TASK STATEMENT → Look below for the line that contains "questa?] (164, 1194)", then copy it and each following line exactly, through and including the line that contains "[Scopri di più su Sanremo".

MATERIAL FOR THIS EXERCISE →
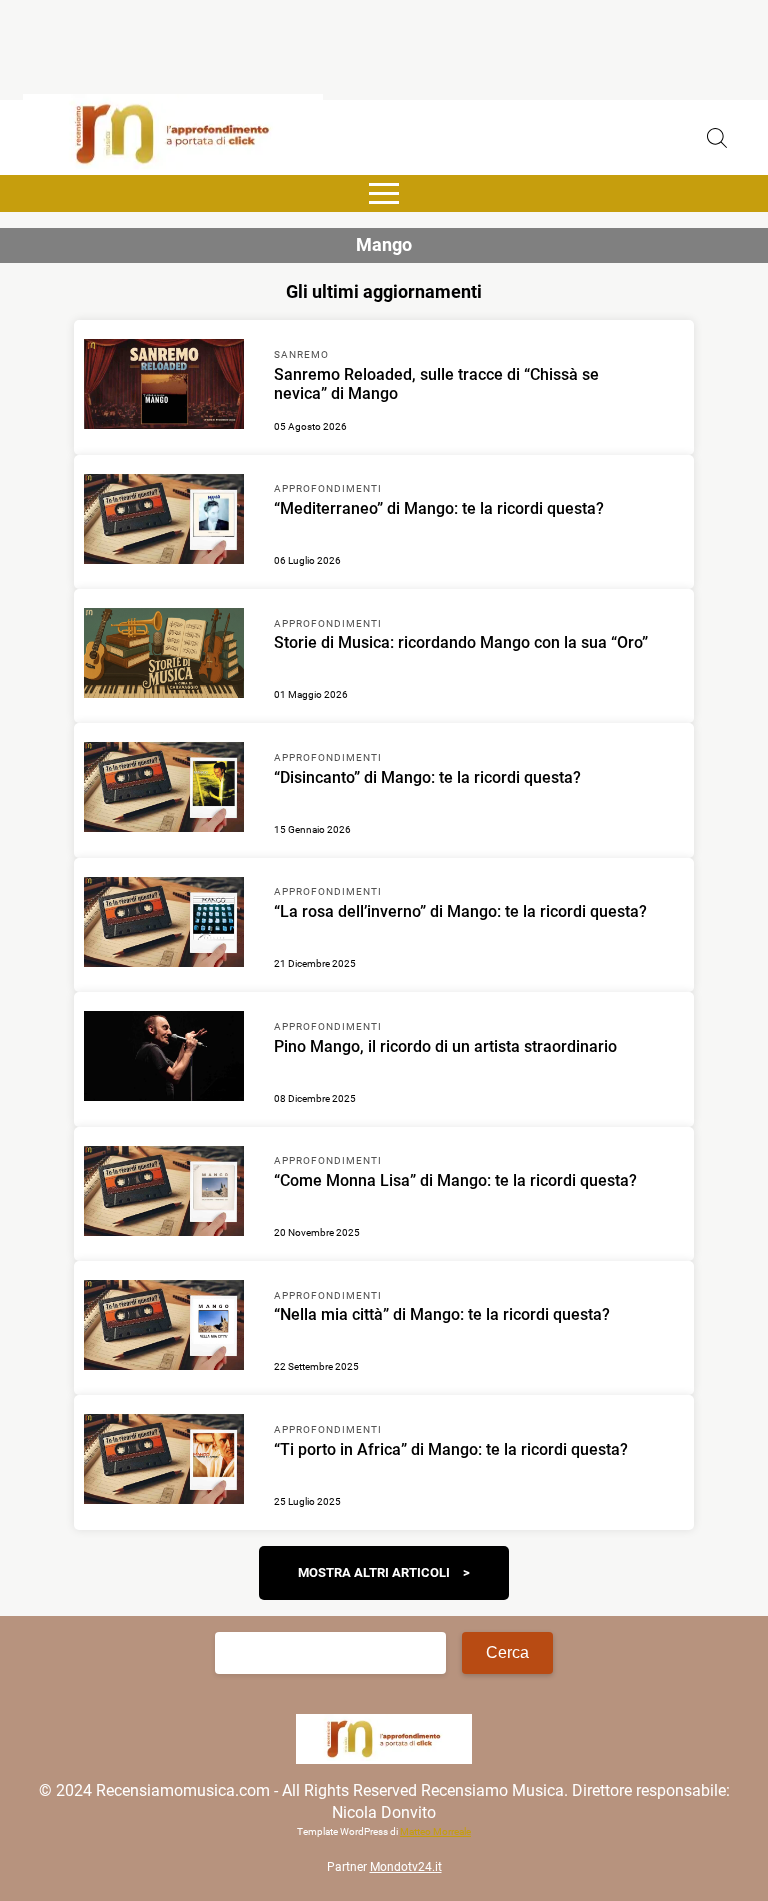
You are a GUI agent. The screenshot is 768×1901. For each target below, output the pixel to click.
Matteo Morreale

--

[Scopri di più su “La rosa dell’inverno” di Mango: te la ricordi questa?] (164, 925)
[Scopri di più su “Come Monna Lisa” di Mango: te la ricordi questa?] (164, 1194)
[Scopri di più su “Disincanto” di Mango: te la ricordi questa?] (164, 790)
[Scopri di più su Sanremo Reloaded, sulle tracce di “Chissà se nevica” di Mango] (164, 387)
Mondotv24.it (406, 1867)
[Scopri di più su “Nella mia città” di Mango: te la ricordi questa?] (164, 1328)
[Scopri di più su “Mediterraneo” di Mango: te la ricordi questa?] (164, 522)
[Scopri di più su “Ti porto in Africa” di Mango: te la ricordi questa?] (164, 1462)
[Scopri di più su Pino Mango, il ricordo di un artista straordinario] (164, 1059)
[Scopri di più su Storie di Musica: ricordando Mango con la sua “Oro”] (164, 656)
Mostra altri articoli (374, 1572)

--

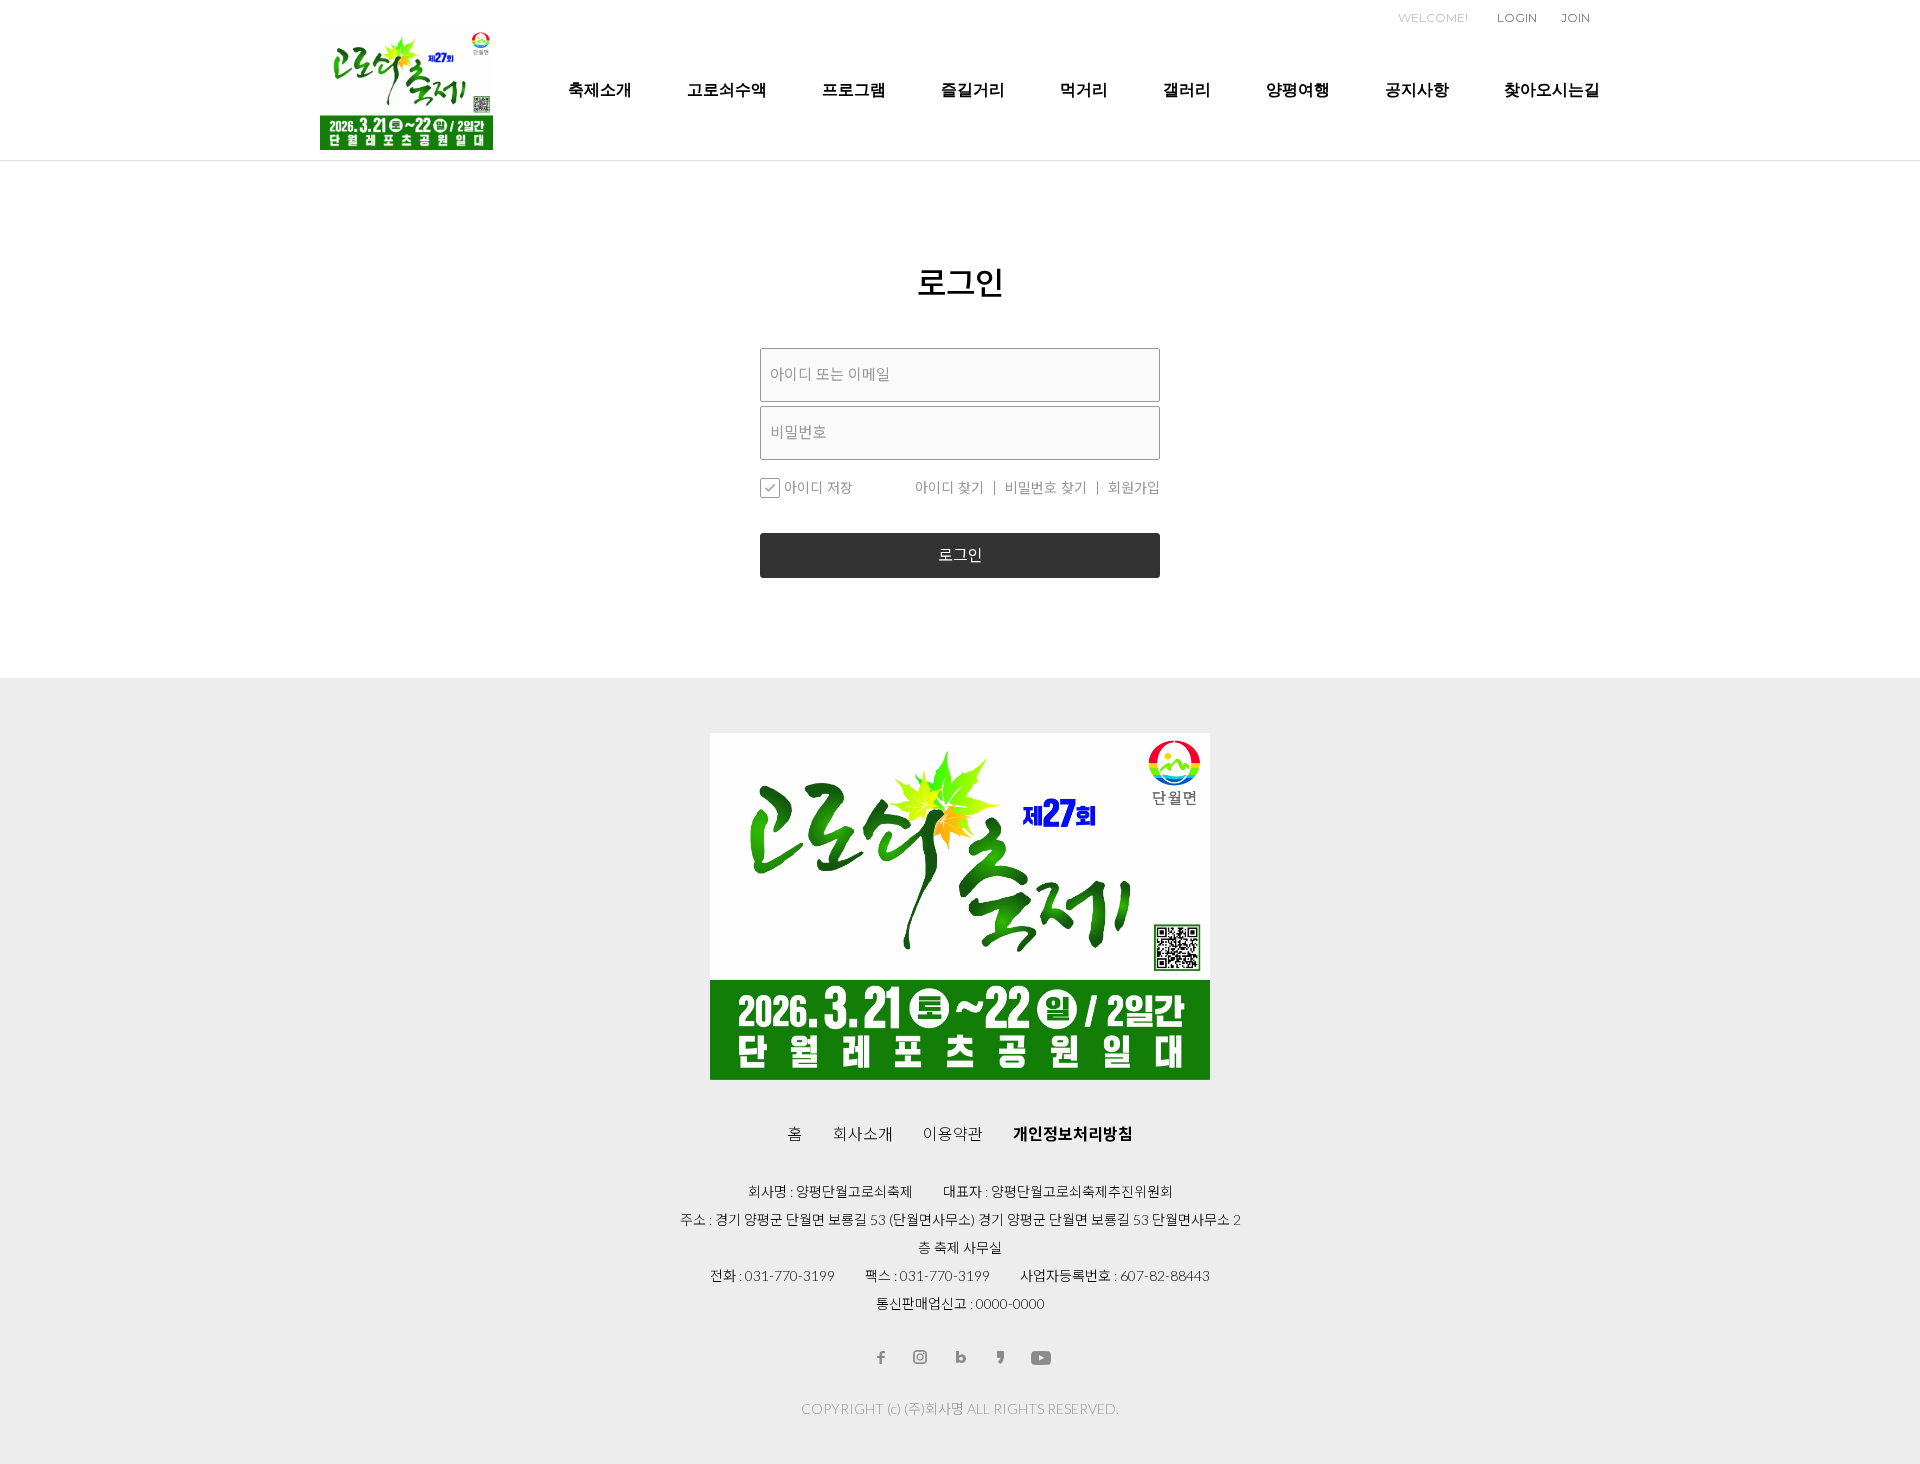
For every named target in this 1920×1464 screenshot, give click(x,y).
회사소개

WRITTEN RESPONSE →
[Scopri di più su “Come Monna Lisa” di Mango: te la ricordi questa?] (164, 1194)
[Scopri di più su “Disincanto” di Mango: te la ricordi questa?] (164, 790)
[Scopri di più su Sanremo Reloaded, sulle tracce di “Chissà se nevica” di Mango] (164, 387)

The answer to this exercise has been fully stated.